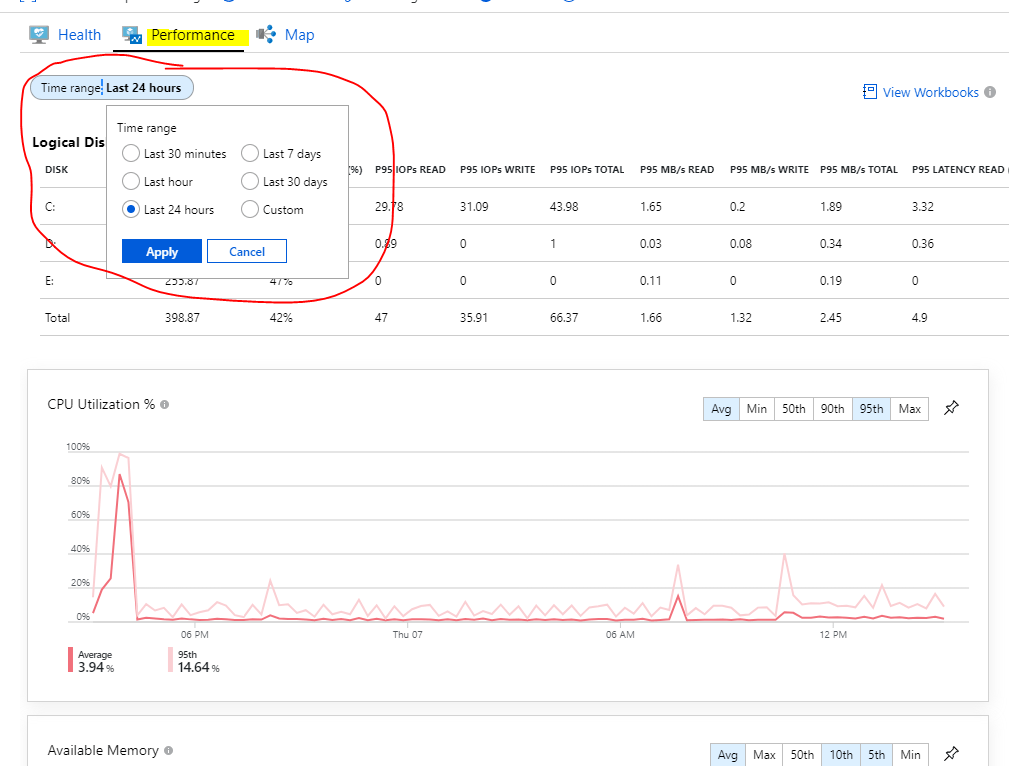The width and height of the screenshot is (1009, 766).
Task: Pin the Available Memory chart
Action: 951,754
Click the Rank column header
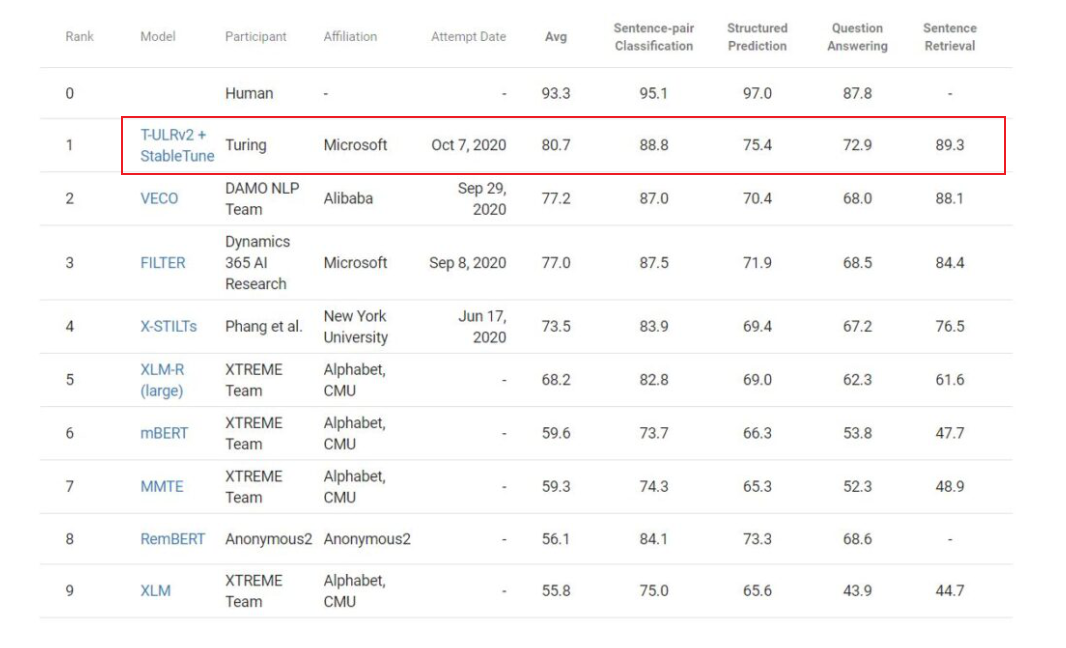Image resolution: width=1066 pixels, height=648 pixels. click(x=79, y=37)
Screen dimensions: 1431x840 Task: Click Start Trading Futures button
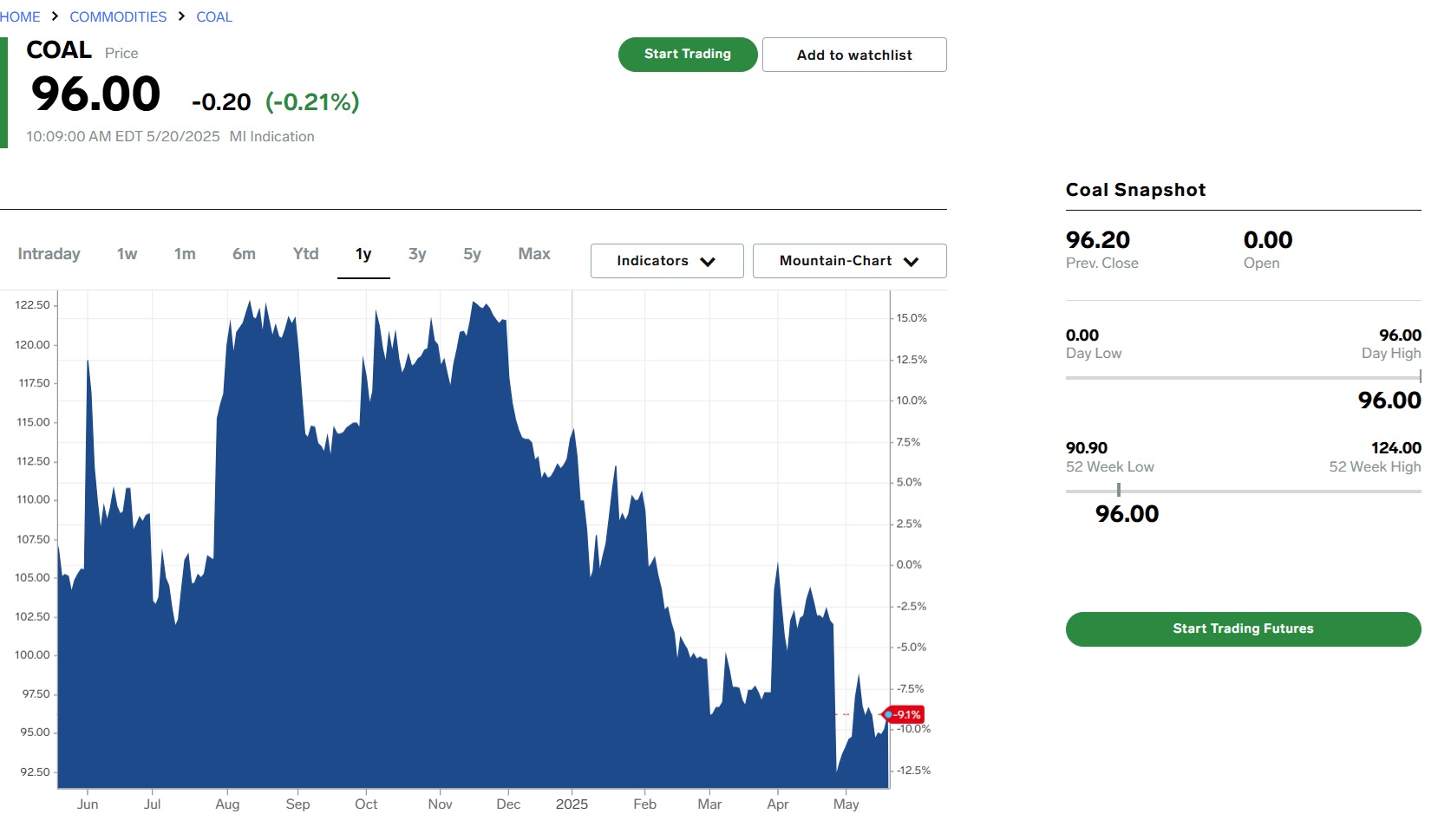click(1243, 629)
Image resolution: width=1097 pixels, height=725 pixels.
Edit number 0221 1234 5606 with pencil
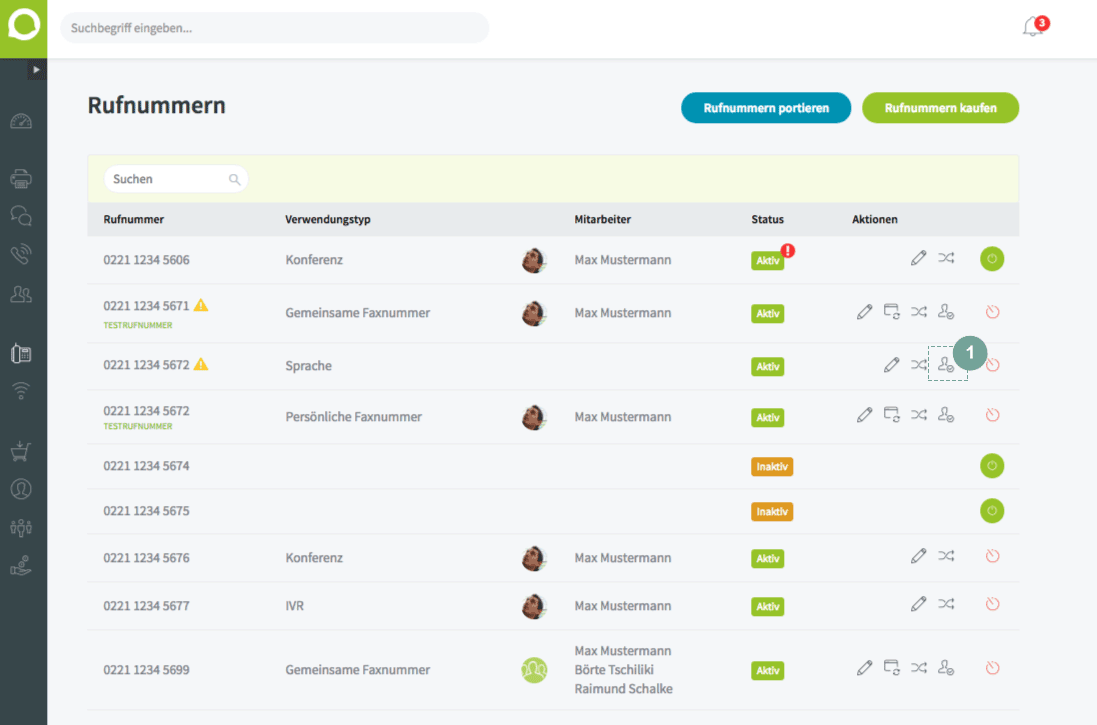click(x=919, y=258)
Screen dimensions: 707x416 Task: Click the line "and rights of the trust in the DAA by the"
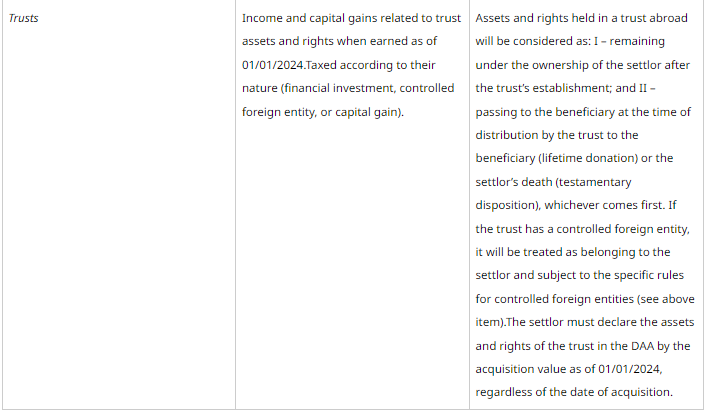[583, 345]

★ ★ ★ ★ ★

| EXERCISE |
In the records above, the lines from the one containing "Screen dimensions: 707x416" through the last line are to be written out exactly, both ends included and pictures omitted.

| TASK RESPONSE |
Screen dimensions: 707x416 Task: Click the line "and rights of the trust in the DAA by the"
[583, 345]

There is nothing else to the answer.